Green patches on a potato indicate elevated solanine levels, and the sprouts are especially concentrated. Cooked potatoes reduce solanine somewhat, but potatoes are also extremely high in starch, which guinea pig digestive systems are not equipped to handle. Starchy foods can disrupt the delicate bacterial balance in a guinea pig’s cecum (the large fermentation chamber in their gut), potentially leading to dangerous bloating and bacterial overgrowth. Potatoes in any form should be avoided entirely.
Tomato Stems, Leaves, and Unripe Fruit
The green parts of tomato plants, including stems, leaves, and unripe green tomatoes, contain tomatine, a toxic compound closely related to solanine. This glycoalkaloid can cause digestive distress and is harmful to guinea pigs. Even ripe tomato fruit is highly acidic and can cause painful mouth sores or digestive upset, making tomatoes a poor choice overall. If you do offer a tiny piece of ripe tomato as an occasional treat, remove all stems and leaves completely.
Fruit Seeds and Pits
Apple seeds, cherry pits, peach pits, and apricot pits all contain compounds that release hydrogen cyanide when crushed or digested. A guinea pig weighs only about 900 to 1,200 grams, so the threshold for a dangerous dose is far lower than it would be for a human. While the flesh of apples, cherries, and peaches is generally safe in small amounts, the seeds and pits should always be removed completely before offering any fruit. Even a few apple seeds, if chewed, could release enough cyanide to harm a small cavy.
Avocados
Avocados contain persin, a fungicidal toxin found in the fruit, pit, skin, and leaves. Persin causes respiratory distress and fluid accumulation around the heart in many small animals. Guinea pigs are particularly sensitive. No part of an avocado, including the creamy flesh that humans eat safely, should ever be given to a guinea pig.
Processed Human Foods
Bread, pasta, chips, crackers, cookies, rice, and other processed foods pose a serious threat to guinea pigs, not because of a single toxic compound but because of how they disrupt gut function. Guinea pigs rely on a fiber-rich diet to keep their cecal bacteria in balance. High-starch or high-sugar foods shift that bacterial population rapidly, which can lead to an overgrowth of harmful bacteria that produce dangerous toxins inside the gut. This condition can escalate to a life-threatening emergency within hours.

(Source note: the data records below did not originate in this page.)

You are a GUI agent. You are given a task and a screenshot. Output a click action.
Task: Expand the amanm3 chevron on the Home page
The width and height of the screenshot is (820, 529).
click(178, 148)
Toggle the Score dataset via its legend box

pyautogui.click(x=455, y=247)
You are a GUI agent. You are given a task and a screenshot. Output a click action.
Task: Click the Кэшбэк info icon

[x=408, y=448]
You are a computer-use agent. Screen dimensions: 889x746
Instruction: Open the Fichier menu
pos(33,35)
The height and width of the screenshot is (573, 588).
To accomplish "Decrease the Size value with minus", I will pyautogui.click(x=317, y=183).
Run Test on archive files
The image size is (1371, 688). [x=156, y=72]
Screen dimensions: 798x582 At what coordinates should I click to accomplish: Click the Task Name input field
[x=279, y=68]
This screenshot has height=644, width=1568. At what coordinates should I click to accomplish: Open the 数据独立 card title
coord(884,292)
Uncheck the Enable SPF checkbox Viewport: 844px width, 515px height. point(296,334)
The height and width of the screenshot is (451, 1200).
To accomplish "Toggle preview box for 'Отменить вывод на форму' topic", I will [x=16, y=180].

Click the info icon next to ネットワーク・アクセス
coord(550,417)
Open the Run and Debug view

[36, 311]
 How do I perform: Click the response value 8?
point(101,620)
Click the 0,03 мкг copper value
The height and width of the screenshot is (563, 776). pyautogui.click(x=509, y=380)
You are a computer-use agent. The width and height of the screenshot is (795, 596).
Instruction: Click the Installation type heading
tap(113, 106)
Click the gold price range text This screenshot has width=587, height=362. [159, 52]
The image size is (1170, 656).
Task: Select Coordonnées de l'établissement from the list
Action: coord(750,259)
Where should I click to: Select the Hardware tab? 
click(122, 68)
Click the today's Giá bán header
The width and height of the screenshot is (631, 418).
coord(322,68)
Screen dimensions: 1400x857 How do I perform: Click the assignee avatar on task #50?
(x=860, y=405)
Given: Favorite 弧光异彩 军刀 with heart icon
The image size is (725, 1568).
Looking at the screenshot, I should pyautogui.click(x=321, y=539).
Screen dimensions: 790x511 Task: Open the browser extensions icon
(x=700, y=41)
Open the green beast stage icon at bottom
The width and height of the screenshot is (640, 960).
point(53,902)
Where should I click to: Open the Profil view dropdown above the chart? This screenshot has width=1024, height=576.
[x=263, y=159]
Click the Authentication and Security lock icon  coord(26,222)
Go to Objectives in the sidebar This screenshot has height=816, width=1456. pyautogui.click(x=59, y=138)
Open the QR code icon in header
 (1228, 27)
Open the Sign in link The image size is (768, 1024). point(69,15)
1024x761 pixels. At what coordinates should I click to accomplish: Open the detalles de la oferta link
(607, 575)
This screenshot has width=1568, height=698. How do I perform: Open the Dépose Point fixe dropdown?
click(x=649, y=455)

Peanut butter and peanuts are also dangerous. Their high fat content and sticky texture create choking hazards and digestive problems. Dairy products, eggs, and meat are equally inappropriate since guinea pigs are strict herbivores with no ability to digest animal proteins safely.
What Poisoning Looks Like
Guinea pigs are prey animals that instinctively hide illness, so by the time you notice symptoms, the situation may already be serious. Warning signs of poisoning include sudden lethargy, refusal to eat, labored or rapid breathing, drooling, diarrhea, tremors, or a hunched posture. Some toxins, like those in allium plants, take several days to produce visible symptoms, while others like chocolate act within hours.
If you suspect your guinea pig has eaten something toxic, contact an exotic animal veterinarian immediately. Time matters. Depending on what was ingested, a vet may flush the stomach, administer activated charcoal to limit further absorption, or provide supportive care like fluids and seizure control. Guinea pigs are too small and fragile for home remedies, and waiting to “see if they get better” can cost them their life.